THE PROPERTY DEVELOPMENT REVIEW

Market-wise, what are you forecasting for the remainder of 2023 and how will increased lending costs impact the various markets? In the last few days we’ve some good indication of long-term interest rates easing. This should provide some increased confidence to the market and we should see some mum and dad investors and owner occupiers returning. When we combine this with our extremely limited stock, we predict price increases by Q2 2024 followed by some strong off the plan selling.

Which market sectors or asset types do you anticipate being most in demand over the next 6-12 months?
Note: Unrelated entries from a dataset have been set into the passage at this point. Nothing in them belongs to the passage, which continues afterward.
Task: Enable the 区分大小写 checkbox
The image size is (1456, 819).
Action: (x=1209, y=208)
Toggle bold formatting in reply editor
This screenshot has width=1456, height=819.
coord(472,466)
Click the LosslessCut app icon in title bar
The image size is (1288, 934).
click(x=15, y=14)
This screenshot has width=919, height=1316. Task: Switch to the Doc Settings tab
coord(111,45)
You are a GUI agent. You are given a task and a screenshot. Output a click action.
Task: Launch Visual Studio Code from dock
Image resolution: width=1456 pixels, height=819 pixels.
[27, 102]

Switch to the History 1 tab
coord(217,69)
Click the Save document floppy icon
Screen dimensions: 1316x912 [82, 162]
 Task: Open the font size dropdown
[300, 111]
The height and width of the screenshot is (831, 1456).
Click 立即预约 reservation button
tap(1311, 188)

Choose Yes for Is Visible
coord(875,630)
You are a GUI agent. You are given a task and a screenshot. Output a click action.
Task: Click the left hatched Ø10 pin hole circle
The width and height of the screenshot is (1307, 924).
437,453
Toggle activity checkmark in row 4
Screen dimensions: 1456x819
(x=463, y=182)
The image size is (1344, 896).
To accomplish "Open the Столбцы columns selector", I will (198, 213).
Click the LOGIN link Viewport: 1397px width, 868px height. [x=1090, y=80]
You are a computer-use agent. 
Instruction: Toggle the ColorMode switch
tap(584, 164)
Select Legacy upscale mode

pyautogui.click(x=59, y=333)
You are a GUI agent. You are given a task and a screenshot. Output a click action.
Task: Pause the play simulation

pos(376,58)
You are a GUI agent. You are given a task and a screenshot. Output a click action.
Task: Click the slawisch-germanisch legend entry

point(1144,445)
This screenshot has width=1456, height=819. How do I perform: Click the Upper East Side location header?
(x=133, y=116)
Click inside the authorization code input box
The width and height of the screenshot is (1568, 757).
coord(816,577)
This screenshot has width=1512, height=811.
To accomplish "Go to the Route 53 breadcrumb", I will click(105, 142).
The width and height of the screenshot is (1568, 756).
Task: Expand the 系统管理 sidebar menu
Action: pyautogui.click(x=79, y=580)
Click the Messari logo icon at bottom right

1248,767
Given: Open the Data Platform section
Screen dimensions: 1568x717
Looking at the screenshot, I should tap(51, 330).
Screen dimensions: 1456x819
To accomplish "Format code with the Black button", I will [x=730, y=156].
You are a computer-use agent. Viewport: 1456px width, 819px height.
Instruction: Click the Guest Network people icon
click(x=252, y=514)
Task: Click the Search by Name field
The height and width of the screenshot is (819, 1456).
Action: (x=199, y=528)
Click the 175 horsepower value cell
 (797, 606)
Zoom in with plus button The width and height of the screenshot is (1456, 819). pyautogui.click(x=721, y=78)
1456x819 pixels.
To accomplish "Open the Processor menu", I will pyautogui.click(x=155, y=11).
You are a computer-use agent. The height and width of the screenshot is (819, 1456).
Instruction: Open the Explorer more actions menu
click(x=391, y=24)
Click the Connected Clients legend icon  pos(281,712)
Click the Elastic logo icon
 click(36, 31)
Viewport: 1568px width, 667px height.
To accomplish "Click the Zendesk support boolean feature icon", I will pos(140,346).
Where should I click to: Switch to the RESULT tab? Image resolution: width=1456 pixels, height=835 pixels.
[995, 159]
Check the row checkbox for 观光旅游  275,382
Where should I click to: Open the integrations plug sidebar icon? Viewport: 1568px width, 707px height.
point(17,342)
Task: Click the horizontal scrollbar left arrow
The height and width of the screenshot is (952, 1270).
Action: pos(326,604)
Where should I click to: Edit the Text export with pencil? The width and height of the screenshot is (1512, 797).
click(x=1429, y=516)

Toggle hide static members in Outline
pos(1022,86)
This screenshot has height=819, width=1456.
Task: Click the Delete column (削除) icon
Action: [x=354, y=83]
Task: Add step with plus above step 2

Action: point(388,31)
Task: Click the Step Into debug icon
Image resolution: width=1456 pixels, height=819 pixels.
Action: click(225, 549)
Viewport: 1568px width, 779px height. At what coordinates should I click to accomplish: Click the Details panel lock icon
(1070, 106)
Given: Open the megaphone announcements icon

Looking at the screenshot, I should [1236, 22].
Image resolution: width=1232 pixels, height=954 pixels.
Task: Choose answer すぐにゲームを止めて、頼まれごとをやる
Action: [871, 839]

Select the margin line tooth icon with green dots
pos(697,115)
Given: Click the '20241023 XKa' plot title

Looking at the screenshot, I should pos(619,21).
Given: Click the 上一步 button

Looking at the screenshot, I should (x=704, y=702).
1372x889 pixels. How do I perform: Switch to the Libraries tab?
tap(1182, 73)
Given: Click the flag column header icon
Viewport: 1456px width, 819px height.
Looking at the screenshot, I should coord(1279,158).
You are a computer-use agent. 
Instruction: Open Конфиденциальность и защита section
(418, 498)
We are still very under supplied in small warehouses. We also see a need for small office strata (100-500m2) and of course affordable medium and high density residential. Throughout the year, have you noticed a shift in time on market for development sites? If so, how is this shift affecting your approach to sales campaigns? Earlier in the year developers were being a bit more picky, however confidence has definitely returned with developers already being far more bullish in acquiring sites. Our last 2 high profile sites have seen over 100 enquiries on each.

What advice do you have for any prospective developers in the current climate?

In our market, they seem very fixated on the construction cost blowouts, however also need to consider the above increased in Gross realisation. We’ve seen a few miss out on sites over a relatively small percentage of the sale price then spend a significant time looking at other sites, ending up with an inferior project. They need to be a bit more confident of the good times coming and the lack of good sites available.